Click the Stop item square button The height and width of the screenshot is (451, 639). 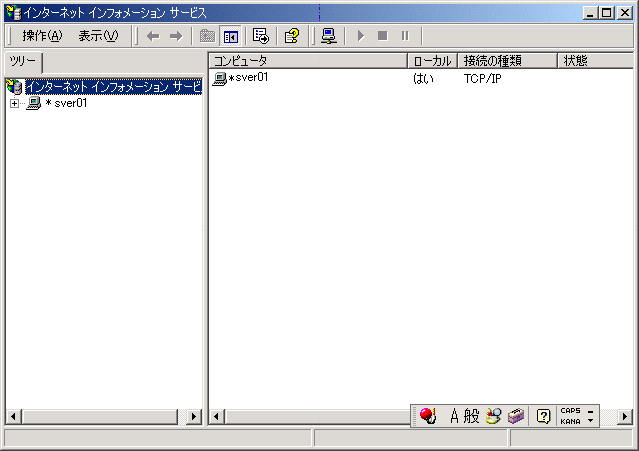point(382,36)
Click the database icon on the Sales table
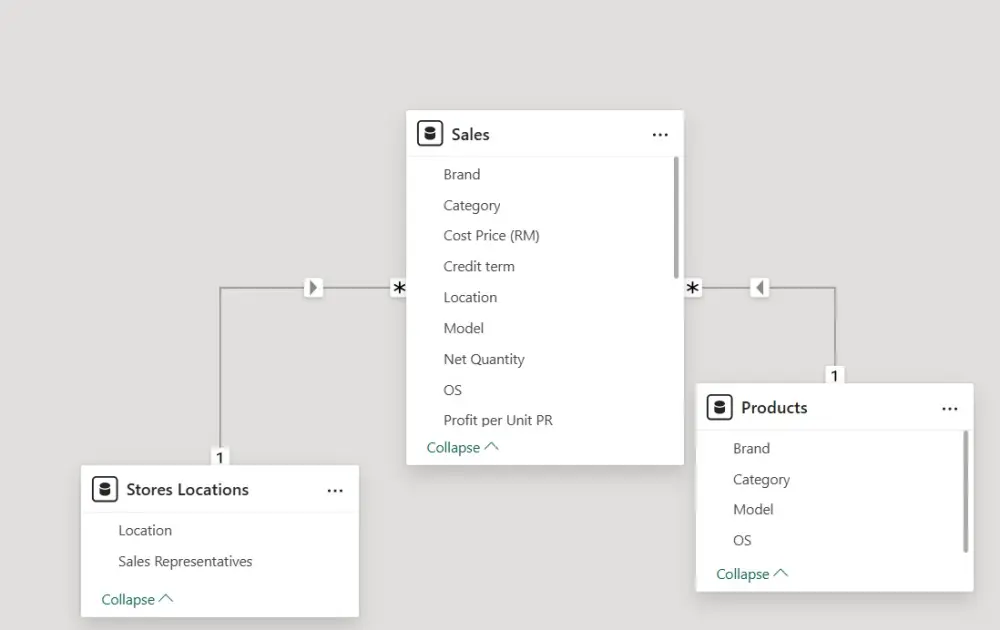 tap(429, 132)
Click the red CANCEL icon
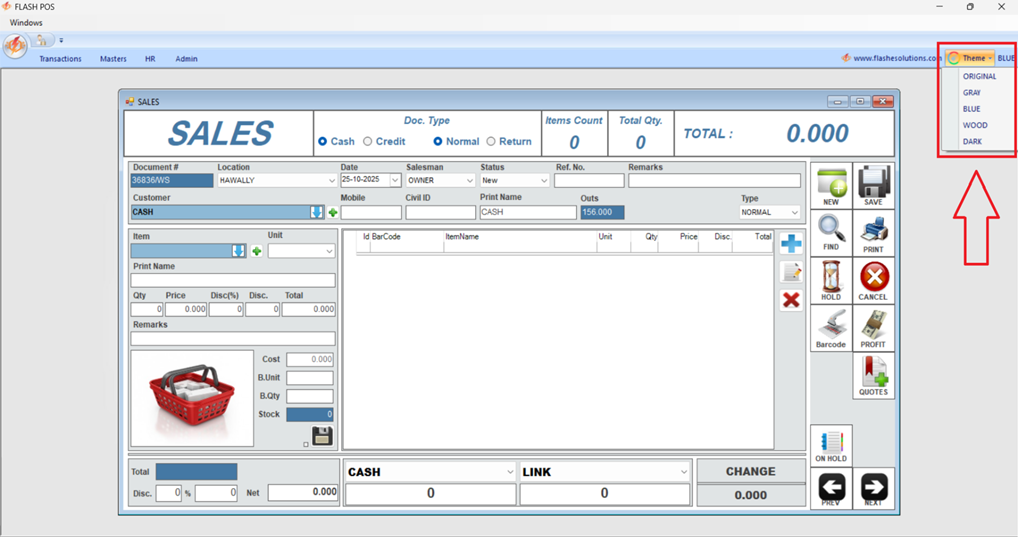 pos(873,280)
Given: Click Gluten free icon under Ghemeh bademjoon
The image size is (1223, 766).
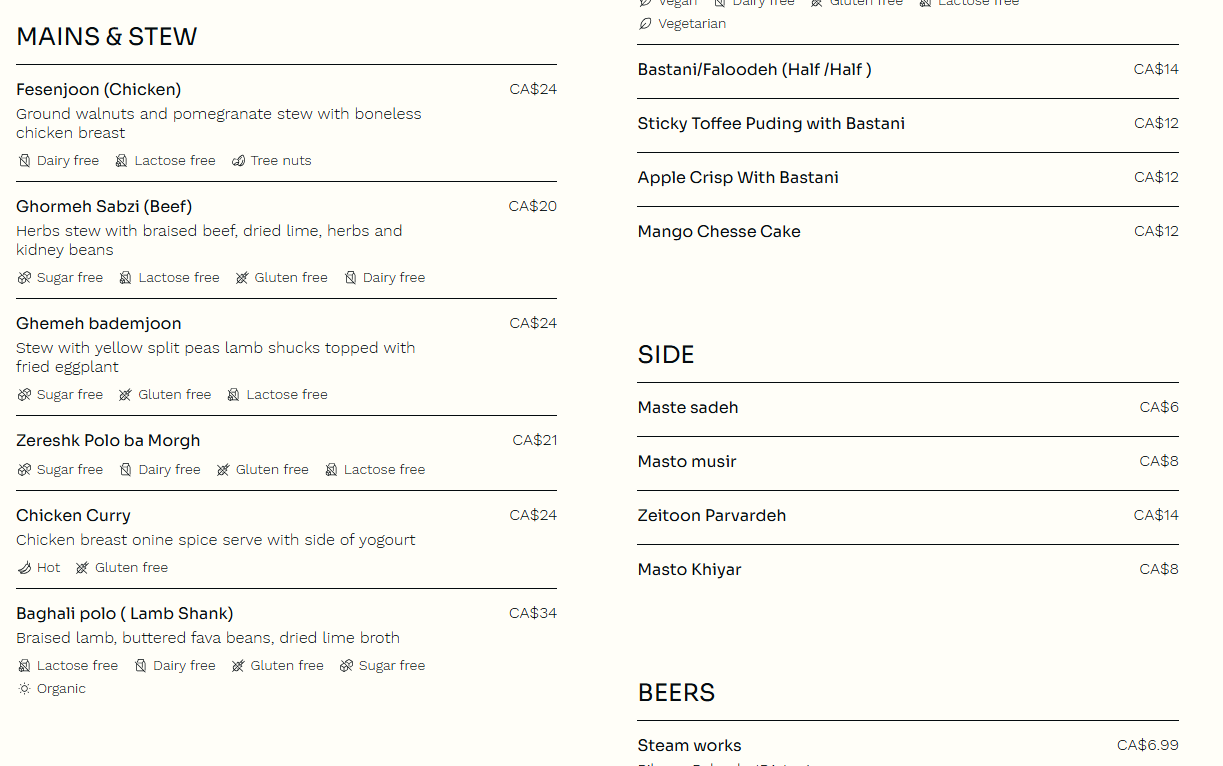Looking at the screenshot, I should click(126, 395).
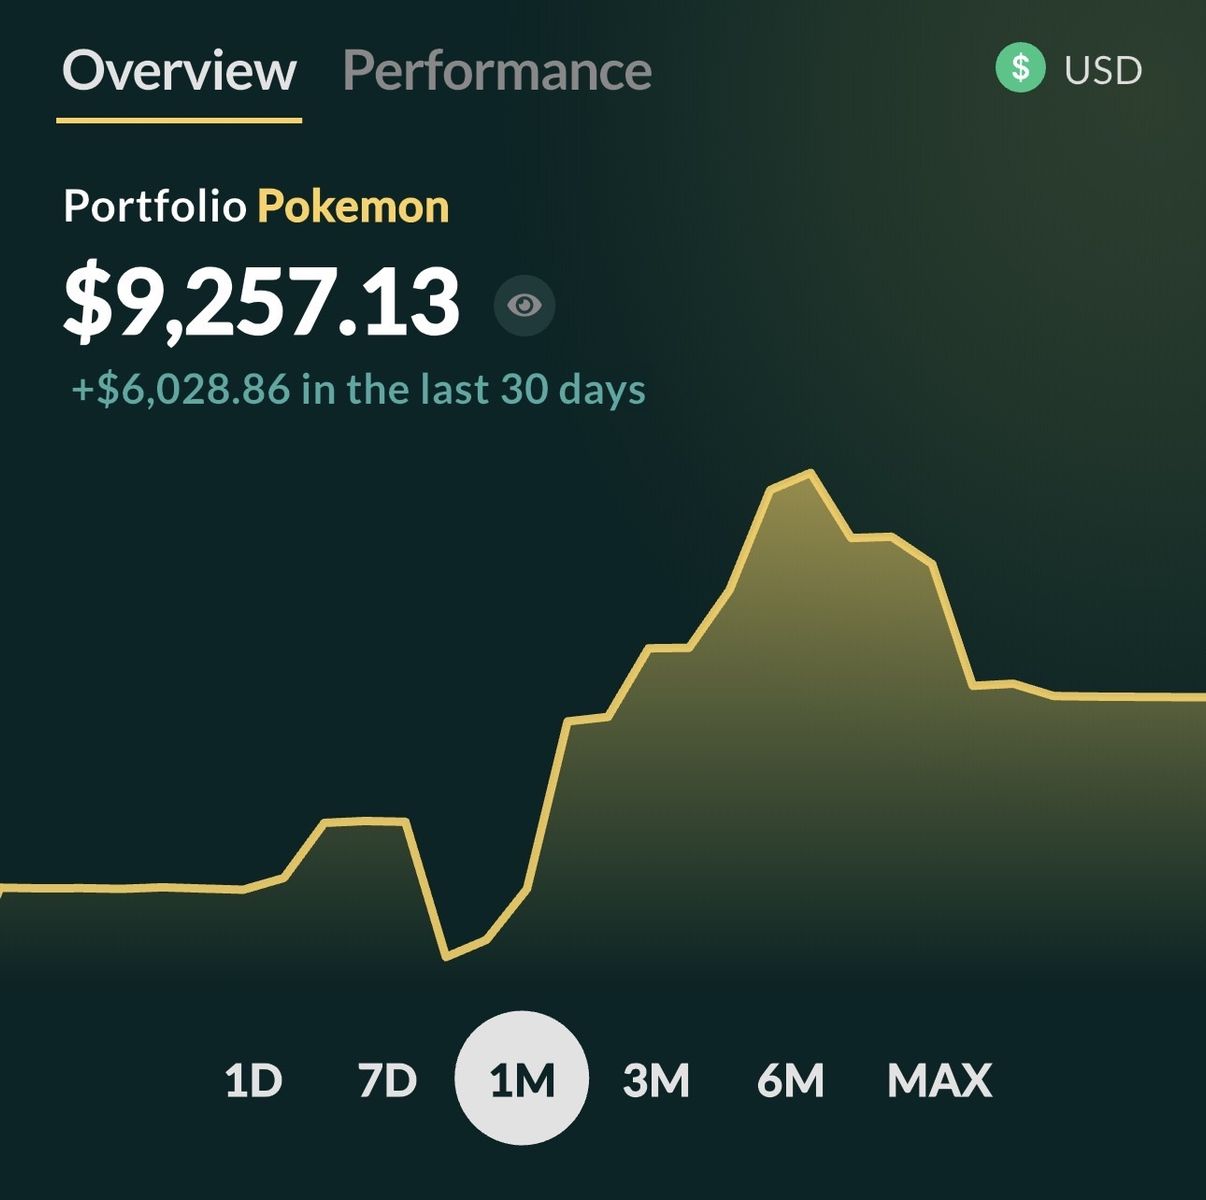This screenshot has width=1206, height=1200.
Task: Open the USD currency selector label
Action: point(1103,70)
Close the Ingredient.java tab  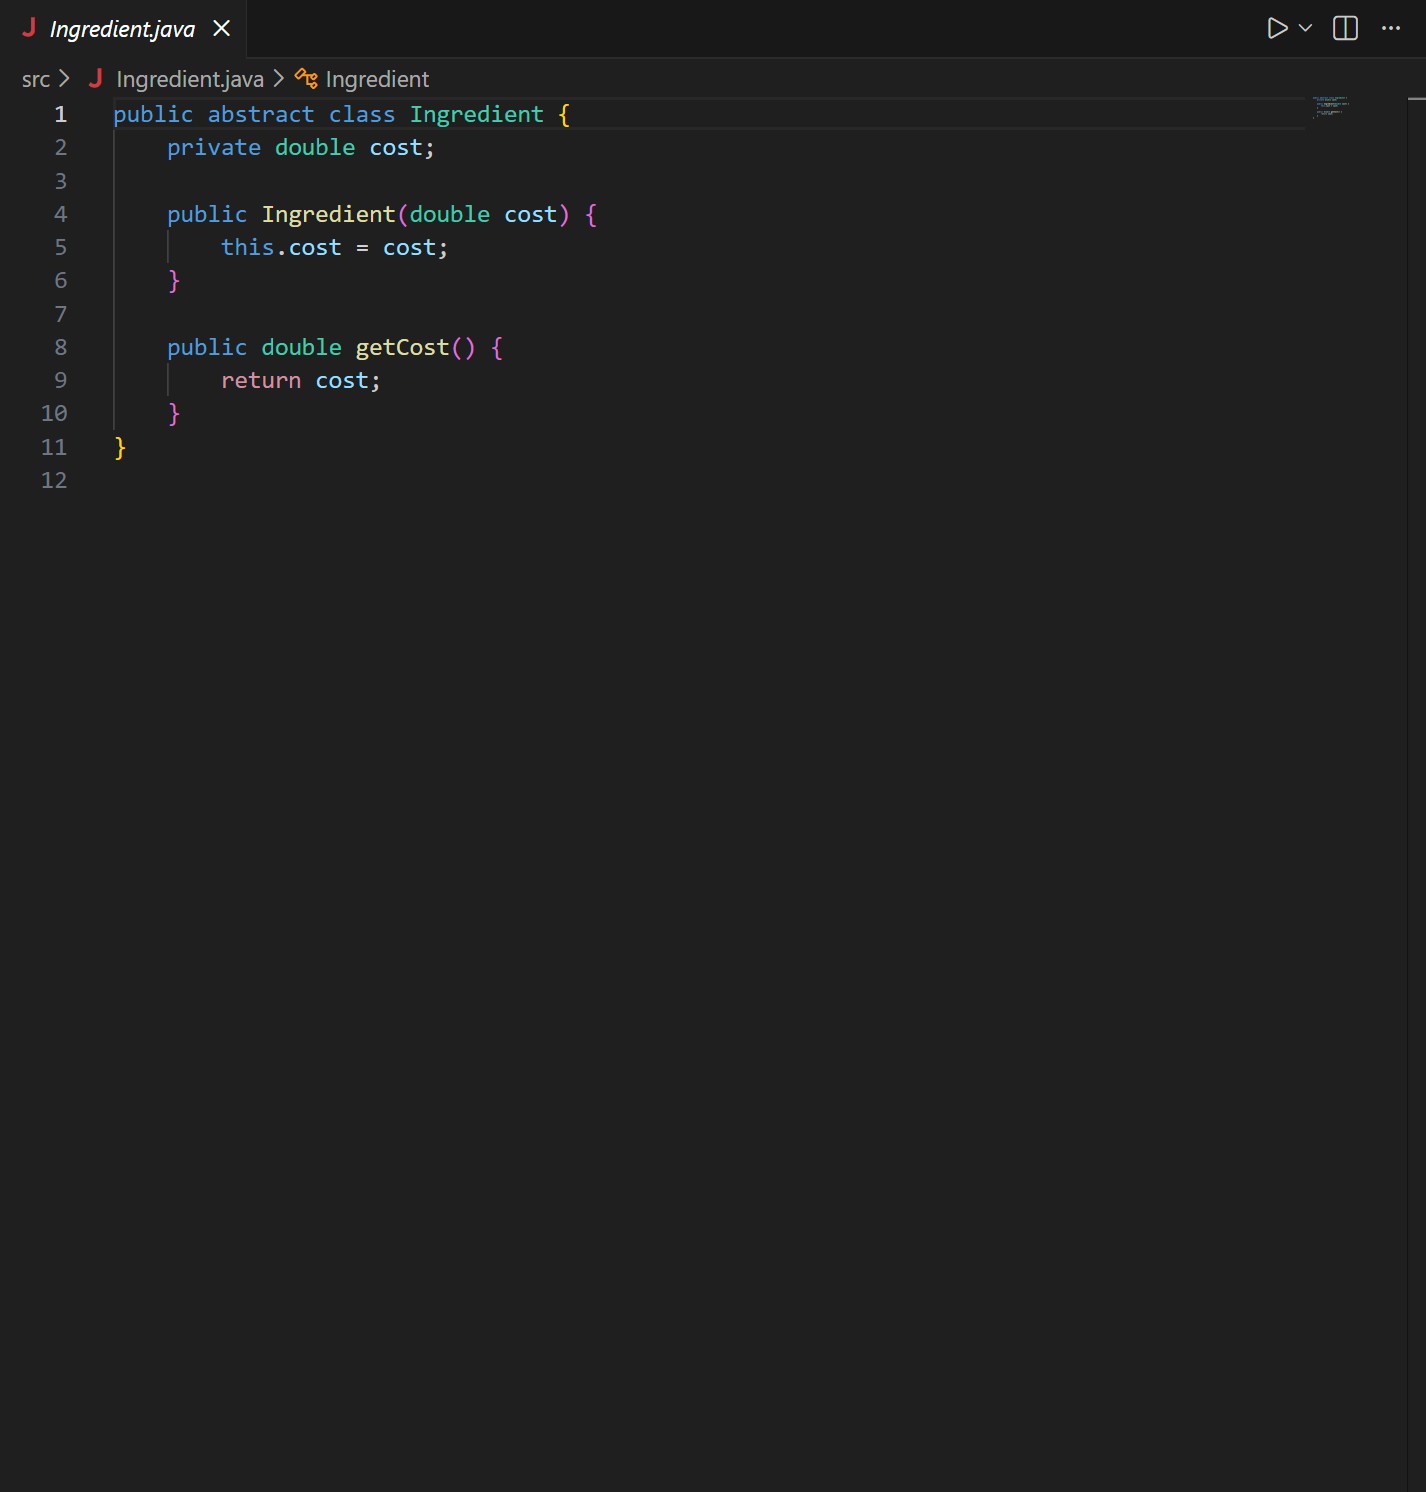[220, 28]
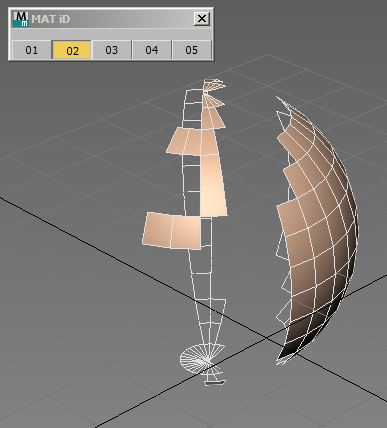The image size is (387, 428).
Task: Choose the 05 material ID button
Action: (x=192, y=50)
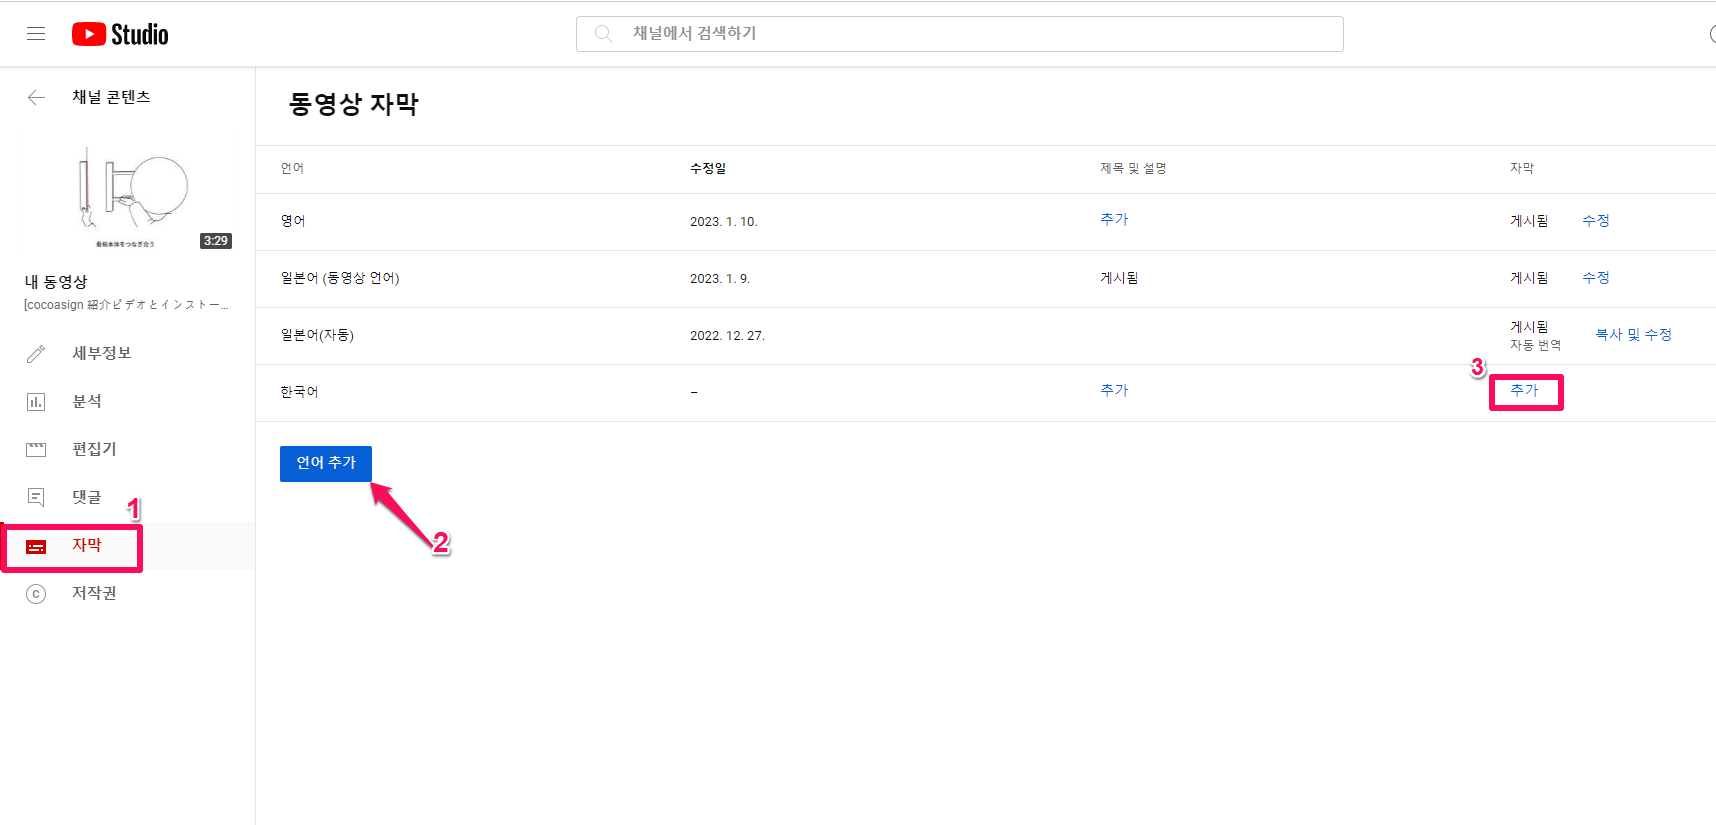Click 추가 in Korean row subtitles column
The image size is (1716, 825).
[x=1524, y=391]
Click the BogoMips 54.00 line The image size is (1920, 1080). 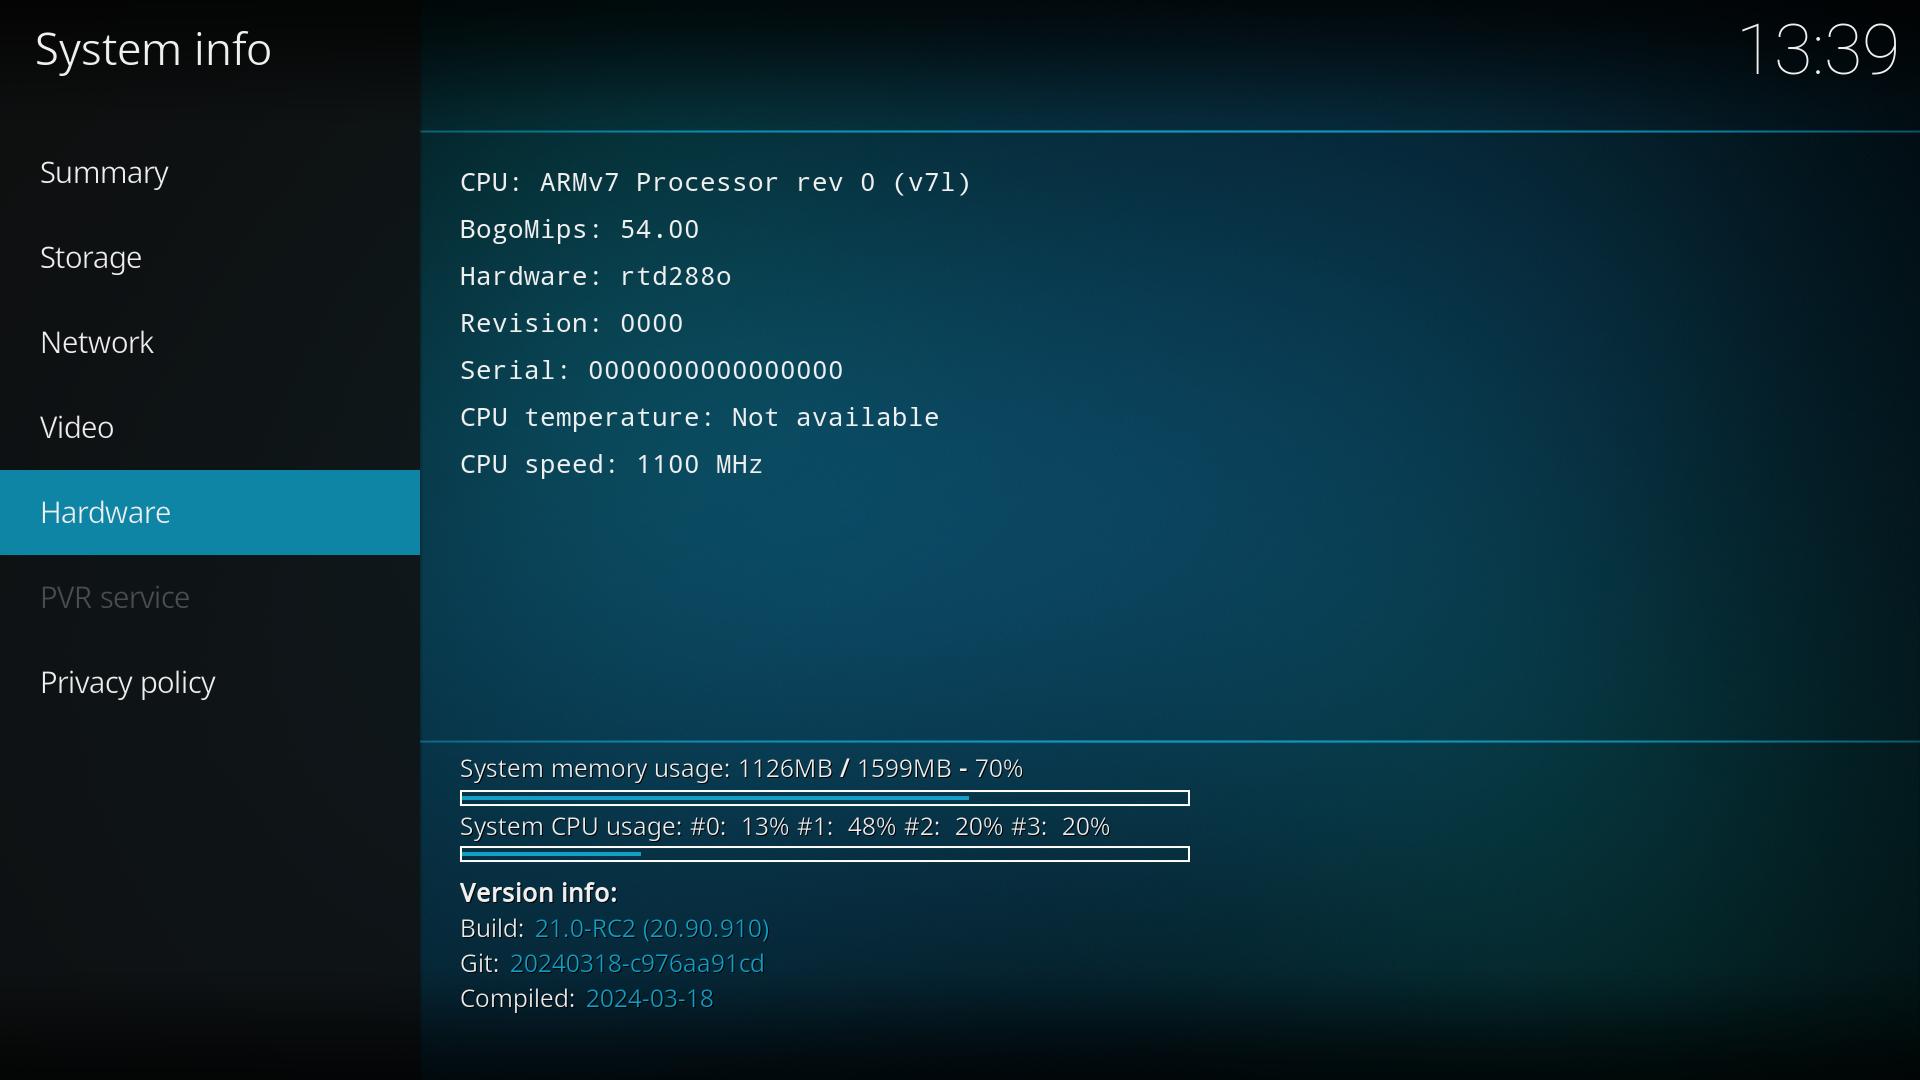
——————————
* _SET EXERCISE_: Filter the records down to the lines that contain the string "icon", and copy each matching line unchanged.

* _WRITTEN ANSWER_:
Click the database icon on the Sales table
Click the red CANCEL icon
Given: Click Gluten free icon under Ghemeh bademjoon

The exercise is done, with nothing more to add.